The elevator cart was badly damaged, the steel chord gnawed down to its last threads, only just holding on, the body riddled with holes, and most of the protective layers of steel peeled back to reveal the juicy interior–handfuls of wounded dwarves cowering close to each other. It seemed that while Trenton and Garrote had guarded the top, Kiva, Karfice, and Andree had succeeded in forming a protective shell around the dwarves. When he looked down, Karfice was already dismantling an ice sphere surrounding the dwarves, its sides badly chipped and cracked. Similarly, the outside of the cart had been completely closed off, the only entrance through the top of the cart. That must have been why so many moles were digging through the roof. It was easier than going through Karfice’s ice, and with how quickly he was able to plug holes, they had been fighting an uphill battle to even get close to the dwarves. Not to mention what little damage they had managed to do was meaneal, quickly tended to by Kiva and a handful of other healers. Good, looks like they didn’t lose anyone.

“Take Leo and head down to the bottom. I need to make sure there aren't any stragglers lurking anywhere,” Trenton said to Garrote, carefully Laying Leo onto a clear section of the roof.

Whatever spell Walibeld had cast, it was even able to repel the physical slashes of the moles, defending Leo against all external harm. It was incredible…but also worrying. There was no telling when the spell would break, or what it would do when it broke. And that was assuming that a strong enough attack couldn’t just break through Walibeld’s magic. It was unlikely, but possible. Trenton really wished he could safely keep Leo from harm's way, but setting him down or leaving him behind was even riskier than just lugging him through combat. He had no choice but to soldier onwards and hope for the best, a less than ideal situation.

“Sure,” Garrote said, struggling to his feet to take Leo, dropping through one of the holes in the roof. He looked dazed and weak. He’d need a little bit to rest before they could move anywhere.

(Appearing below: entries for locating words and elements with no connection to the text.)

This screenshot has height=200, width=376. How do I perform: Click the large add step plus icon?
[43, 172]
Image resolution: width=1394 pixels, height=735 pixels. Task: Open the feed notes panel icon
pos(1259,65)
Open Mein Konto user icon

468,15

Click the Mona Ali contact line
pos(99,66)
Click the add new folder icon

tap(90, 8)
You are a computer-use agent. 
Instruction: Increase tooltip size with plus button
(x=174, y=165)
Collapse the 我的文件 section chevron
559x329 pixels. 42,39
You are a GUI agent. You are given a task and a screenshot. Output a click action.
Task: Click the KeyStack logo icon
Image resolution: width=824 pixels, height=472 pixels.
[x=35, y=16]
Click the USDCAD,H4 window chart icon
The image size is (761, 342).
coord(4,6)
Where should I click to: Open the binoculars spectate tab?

“How’s it look up there?” Karfice asked, peering up at Trenton once he was finished kicking his leftover ice off the side of the elevator.

“Bad. The chord is barely attached. I don’t expect we’ll make it much further if we don’t fix it. Could you reinforce it with your ice?” Trenton replied, eying the worryingly thin weave of threads.

“Sure, just give-”

In that instant, Trenton felt something he never had before, not quite the rumble of his geoesthesia, but something deeper, more primal. He didn’t know why he felt it, or what it was, but he could feel the gentle hum of the earth all around himself, like…it was an extension of his very body, his core. He hadn’t noticed at first, but now it was obvious, the beautiful weave of connection within the living stone spreading through the entirety of his being to the very tips of his fingers. It was warm, almost pleasant. He felt alive. But it was also short lived. For while he could now feel the earth, he also was the earth, its pain the same as his.

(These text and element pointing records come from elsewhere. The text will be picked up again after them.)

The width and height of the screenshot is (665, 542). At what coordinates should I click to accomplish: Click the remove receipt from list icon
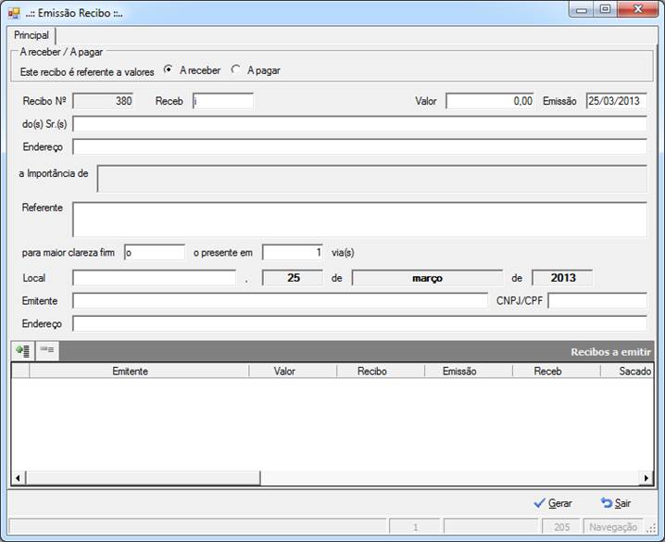pos(46,350)
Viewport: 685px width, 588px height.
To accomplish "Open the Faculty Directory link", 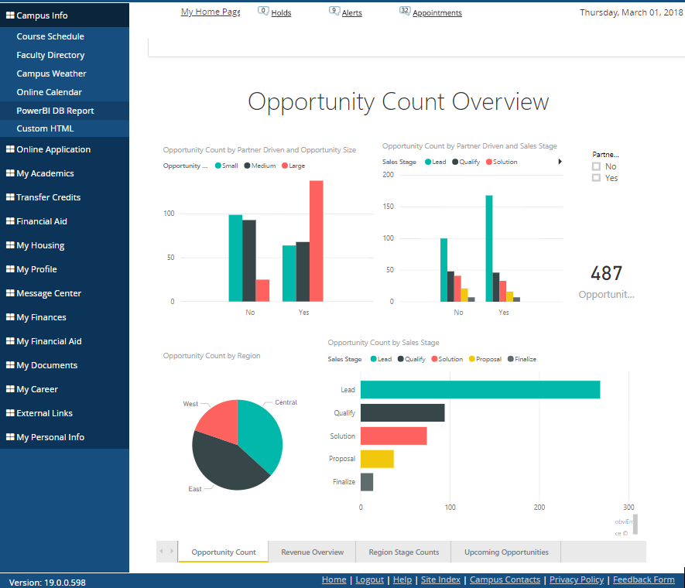I will [x=50, y=55].
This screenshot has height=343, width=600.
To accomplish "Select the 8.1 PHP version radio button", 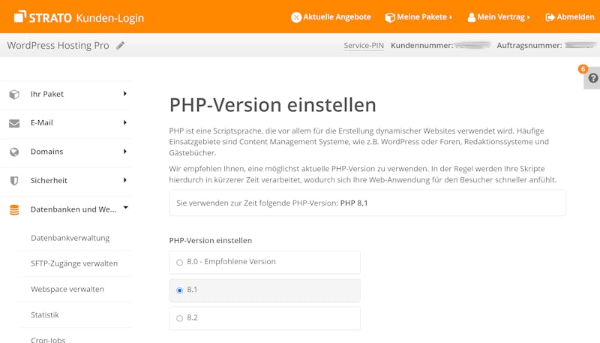I will tap(179, 290).
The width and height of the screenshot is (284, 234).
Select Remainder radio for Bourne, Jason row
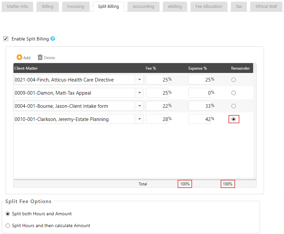click(233, 106)
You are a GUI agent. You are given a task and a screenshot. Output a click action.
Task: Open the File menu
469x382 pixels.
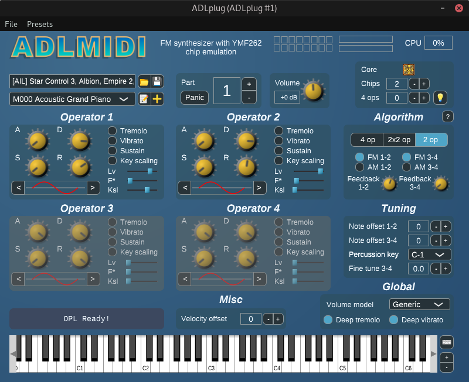click(x=11, y=24)
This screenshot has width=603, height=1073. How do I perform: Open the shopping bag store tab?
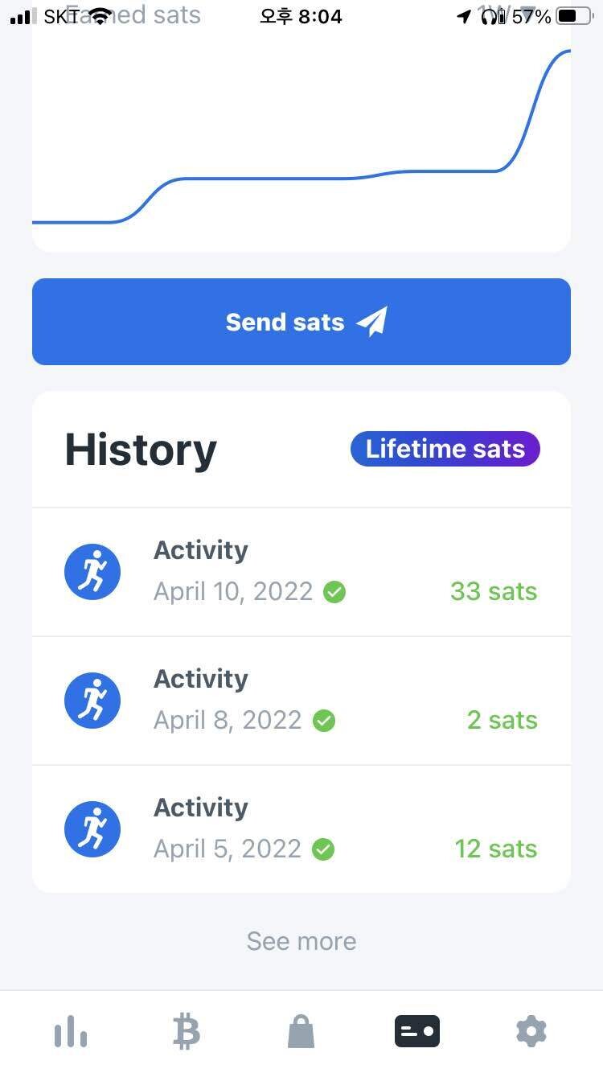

It felt like something was ripping him apart from the inside out just behind him, tearing through his stone without remorse. His intuition had been right, the fight wasn’t over. But something still felt off. An enemy was approaching–fast–and he had absolutely no way of telling who or what it was, but something just wasn’t sitting right in his mind, a strange sense of foreboding, heavy in his chest.

It was confusing, messy, another unanswered question in the pile, but he was without the time to understand. So, not daring to waste even the tiniest fraction of a second to weigh the consequences, Trenton simply made a decision. He broke the chord.